Aunque al término de los comicios tanto el presidente Maduro como la
dirigencia de la MUD hicieron llamados a la unidad nacional y a la
reconciliación, el hecho es que la derrota del chavismo gobernante y la
toma de control legislativo por la oposición han acentuado el carácter
de país polarizado y dividido que se manifestó en las urnas en las
elecciones de hace un mes. En ese contexto se presenta como sumamente
improbable la posibilidad de una convivencia armónica entre un Ejecutivo
progresista y un Legislativo dominado por la derecha –hegemónica en la
MUD, por más que en ella participen también otras corrientes–, y crece
la amenaza de llevar a la institucionalidad venezolana al inmovilismo,
en perjuicio de los habitantes de ese país.
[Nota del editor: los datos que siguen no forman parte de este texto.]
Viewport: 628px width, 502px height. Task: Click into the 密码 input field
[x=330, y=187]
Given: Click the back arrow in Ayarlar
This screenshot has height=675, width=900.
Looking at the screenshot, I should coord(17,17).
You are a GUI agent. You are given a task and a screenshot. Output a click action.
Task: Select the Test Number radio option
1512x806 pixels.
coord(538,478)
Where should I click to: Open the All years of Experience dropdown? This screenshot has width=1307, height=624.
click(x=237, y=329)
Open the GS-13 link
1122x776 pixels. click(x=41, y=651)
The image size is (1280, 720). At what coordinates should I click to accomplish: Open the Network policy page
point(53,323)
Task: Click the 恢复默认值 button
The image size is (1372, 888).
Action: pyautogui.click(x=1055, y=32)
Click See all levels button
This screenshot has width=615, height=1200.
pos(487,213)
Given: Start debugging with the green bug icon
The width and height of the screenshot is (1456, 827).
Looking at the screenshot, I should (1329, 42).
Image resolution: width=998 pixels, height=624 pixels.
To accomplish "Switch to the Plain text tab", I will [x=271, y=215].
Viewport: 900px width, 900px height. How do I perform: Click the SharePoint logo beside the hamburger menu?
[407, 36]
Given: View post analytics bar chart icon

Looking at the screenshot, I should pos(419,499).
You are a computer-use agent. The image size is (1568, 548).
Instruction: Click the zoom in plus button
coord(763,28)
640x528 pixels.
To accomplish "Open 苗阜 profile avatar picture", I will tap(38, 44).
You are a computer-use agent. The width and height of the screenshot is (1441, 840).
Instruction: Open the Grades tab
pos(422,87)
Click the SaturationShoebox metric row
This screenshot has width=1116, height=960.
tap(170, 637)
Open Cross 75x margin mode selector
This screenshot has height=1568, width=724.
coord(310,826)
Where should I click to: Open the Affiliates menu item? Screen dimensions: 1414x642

Es innegable percibir en la agenda de la mayoría legislativa
venezolana una continuación de las políticas neoliberales y
potencialmente desestabilizadoras que se expresaron en años previos en
intentonas diversas por subvertir la institucionalidad democrática. No
obstante, las autoridades de Caracas perjudican su propia causa al
enfrascarse en el juego opositor y soslayar con tal actitud el mandato
popular que se expresó el 7 de diciembre, cuyo respeto debe ser un
precepto incuestionable y de aplicación universal de la democracia.
Para colmo, la crispación alimentada por el chavismo y la oposición
resulta particularmente contraproducente para el primero, en la medida
en que aporta argumentos a la campaña de la derecha venezolana, los
capitales trasnacionales y las figuras políticas extranjeras que se han
sumado, desde tiempos del difunto Hugo Chávez, al acoso en contra del
Palacio de Miraflores. El momento actual constituye, en suma, un reto
monumental para la institucionalidad venezolana y su ciudadanía.